At the `stage 1` of this project, I'm only converting a subset of Telugu used in a minority language named Kuvi (ISO 639-3: `kxv`).

This project is created to convert a corpus in Kuvi language into IPA. Due to the restrictions on the redistribution of the text, I can't share the original corpus publicly. However, the code is open source and is shared under a `CC-BY-SA`, `MIT` license.
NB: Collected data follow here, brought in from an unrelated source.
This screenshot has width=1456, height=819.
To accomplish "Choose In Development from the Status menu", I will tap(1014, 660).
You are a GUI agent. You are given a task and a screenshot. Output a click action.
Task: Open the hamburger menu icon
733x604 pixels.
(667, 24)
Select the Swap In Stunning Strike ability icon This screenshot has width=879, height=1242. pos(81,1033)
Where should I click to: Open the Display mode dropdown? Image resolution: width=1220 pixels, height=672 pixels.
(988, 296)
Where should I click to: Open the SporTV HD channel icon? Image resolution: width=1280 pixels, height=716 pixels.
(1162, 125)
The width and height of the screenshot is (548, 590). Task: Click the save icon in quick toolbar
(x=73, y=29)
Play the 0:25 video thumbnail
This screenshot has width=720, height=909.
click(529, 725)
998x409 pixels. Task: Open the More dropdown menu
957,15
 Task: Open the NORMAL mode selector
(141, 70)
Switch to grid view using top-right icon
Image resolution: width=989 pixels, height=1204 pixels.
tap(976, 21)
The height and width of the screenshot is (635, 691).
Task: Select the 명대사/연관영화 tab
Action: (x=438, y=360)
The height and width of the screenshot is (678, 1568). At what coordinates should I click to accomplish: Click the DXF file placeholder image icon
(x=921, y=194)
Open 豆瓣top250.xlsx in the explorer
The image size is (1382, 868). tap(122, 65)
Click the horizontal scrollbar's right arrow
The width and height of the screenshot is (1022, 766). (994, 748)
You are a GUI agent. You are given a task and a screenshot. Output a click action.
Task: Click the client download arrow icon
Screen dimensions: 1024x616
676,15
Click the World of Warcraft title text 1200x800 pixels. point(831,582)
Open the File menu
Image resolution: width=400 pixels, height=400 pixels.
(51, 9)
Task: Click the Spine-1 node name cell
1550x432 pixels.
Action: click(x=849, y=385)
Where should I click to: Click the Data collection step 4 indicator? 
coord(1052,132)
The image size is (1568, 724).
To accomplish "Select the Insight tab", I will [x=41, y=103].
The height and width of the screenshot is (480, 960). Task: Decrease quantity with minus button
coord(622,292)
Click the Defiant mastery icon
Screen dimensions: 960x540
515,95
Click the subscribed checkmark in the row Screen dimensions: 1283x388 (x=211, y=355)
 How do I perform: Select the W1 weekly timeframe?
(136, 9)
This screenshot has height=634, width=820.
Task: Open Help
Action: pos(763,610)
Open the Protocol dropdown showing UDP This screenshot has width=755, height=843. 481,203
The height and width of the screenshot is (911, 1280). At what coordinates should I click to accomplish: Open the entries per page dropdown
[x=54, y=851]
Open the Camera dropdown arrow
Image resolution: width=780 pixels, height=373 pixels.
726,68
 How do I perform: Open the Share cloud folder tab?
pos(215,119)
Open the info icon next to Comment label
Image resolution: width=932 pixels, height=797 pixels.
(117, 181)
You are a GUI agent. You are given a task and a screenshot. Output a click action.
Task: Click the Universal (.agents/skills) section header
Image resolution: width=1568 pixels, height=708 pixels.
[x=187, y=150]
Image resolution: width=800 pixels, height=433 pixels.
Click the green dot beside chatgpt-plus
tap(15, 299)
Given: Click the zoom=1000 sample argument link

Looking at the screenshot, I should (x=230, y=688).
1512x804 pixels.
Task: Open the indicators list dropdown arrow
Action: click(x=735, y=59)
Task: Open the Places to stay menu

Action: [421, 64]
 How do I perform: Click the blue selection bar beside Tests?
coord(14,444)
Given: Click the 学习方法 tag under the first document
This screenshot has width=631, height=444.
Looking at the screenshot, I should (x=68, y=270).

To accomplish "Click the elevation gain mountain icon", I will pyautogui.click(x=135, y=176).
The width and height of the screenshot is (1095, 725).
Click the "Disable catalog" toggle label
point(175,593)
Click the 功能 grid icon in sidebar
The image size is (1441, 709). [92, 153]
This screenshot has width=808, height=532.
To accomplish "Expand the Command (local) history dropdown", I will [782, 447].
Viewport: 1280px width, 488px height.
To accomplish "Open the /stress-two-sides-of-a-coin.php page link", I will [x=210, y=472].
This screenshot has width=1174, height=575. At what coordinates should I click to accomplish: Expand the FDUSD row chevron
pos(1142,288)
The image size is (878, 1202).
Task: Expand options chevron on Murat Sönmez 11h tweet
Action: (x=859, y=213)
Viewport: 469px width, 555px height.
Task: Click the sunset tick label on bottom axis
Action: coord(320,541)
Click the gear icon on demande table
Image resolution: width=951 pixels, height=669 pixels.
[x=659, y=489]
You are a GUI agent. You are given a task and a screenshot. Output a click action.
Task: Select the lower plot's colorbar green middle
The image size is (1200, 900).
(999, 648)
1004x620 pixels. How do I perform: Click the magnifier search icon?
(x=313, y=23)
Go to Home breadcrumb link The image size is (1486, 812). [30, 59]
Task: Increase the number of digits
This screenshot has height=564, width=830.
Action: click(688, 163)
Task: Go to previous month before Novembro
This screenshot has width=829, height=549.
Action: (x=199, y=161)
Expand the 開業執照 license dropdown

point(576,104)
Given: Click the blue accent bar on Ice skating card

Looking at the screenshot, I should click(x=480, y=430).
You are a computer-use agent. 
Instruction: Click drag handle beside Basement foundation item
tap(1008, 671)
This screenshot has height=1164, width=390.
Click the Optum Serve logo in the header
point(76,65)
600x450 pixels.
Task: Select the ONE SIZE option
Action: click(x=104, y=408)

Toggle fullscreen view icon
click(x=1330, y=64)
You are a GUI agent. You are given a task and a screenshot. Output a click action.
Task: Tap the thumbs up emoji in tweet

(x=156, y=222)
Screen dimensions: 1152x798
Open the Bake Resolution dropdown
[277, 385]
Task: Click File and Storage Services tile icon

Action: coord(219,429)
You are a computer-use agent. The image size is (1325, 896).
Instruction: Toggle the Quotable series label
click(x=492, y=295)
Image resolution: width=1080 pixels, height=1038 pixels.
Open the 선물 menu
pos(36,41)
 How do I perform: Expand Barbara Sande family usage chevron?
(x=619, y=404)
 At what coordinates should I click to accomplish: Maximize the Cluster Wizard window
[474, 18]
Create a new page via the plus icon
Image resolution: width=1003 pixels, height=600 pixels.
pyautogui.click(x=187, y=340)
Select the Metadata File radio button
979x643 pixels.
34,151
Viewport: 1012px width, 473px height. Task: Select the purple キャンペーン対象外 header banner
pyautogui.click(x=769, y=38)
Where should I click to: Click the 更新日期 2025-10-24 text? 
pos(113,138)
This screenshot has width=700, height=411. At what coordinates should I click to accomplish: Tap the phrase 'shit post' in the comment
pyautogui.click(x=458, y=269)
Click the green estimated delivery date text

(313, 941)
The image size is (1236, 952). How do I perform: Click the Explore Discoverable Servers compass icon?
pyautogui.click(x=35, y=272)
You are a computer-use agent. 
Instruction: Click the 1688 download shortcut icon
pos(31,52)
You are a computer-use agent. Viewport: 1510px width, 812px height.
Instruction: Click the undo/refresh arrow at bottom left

Please feel free to modify it.

The crucial part of this project is to create a file that maps the Telugu Unicode Codepoints with IPA. Since I'm not a Telugu speaker, I'm planning to use any publicly available mappings and I found a [Wikipedia article](https://en.wikipedia.org/wiki/Telugu_script) with the relevant information. 

## The code
We use Python3 for this project.

### Libraries

In [27]:
import os # for file operations
import re # for text parsing
import string #for cleanup
import unicodedata # for processing the unicode text
import pprint # for formatting

### Load source files
The sources files are (`Standard Format Markup: sfm`) marked up text 

In [5]:
# kuvi_corpus_path = "C:\Users\<user_name>\Kuvi"
kuvi_corpus_path = "E:\My Paratext 9 Projects\KUVI"
bible_files = [fn for fn in os.listdir(kuvi_corpus_path) if re.match(r'[0-9]+.*\.SFM', fn)]
print(bible_files)

['01GENKUVI.SFM', '02EXOKUVI.SFM', '03LEVKUVI.SFM', '04NUMKUVI.SFM', '05DEUKUVI.SFM', '06JOSKUVI.SFM', '07JDGKUVI.SFM', '091SAKUVI.SFM', '102SAKUVI.SFM', '122KIKUVI.SFM', '131CHKUVI.SFM', '142CHKUVI.SFM', '19PSAKUVI.SFM', '20PROKUVI.SFM', '23ISAKUVI.SFM', '24JERKUVI.SFM', '28HOSKUVI.SFM', '32JONKUVI.SFM', '33MICKUVI.SFM', '38ZECKUVI.SFM', '41MATKUVI.SFM', '42MRKKUVI.SFM', '43LUKKUVI.SFM', '44JHNKUVI.SFM', '45ACTKUVI.SFM', '46ROMKUVI.SFM', '471COKUVI.SFM', '482COKUVI.SFM', '49GALKUVI.SFM', '50EPHKUVI.SFM', '51PHPKUVI.SFM', '52COLKUVI.SFM', '531THKUVI.SFM', '542THKUVI.SFM', '551TIKUVI.SFM', '562TIKUVI.SFM', '57TITKUVI.SFM', '58PHMKUVI.SFM', '59HEBKUVI.SFM', '60JASKUVI.SFM', '611PEKUVI.SFM', '622PEKUVI.SFM', '631JNKUVI.SFM', '642JNKUVI.SFM', '653JNKUVI.SFM', '66JUDKUVI.SFM', '67REVKUVI.SFM', '94XXAKUVI.SFM', '95XXBKUVI.SFM']


In [6]:
bible_text = ""

for book in bible_files:
    f = open(os.path.join(kuvi_corpus_path, book), 'r', encoding="utf-8")
    bible_text += f.read()


### Cleanup
Get rid of the markups, English alphabets, punctuations and numerals as we are not interested in them 

In [8]:
#bible_text = re.sub("\\\\[A-Za-z0-9]*?\\\\s", "", bible_text)
bible_text = re.sub("\\\\id .*\n", "", bible_text)
bible_text = re.sub("\\\\[A-Za-z0-9]*?\s", "", bible_text)
bible_text = re.sub("[A-Za-z0-9]", "", bible_text)
bible_text = re.sub("\n", "", bible_text)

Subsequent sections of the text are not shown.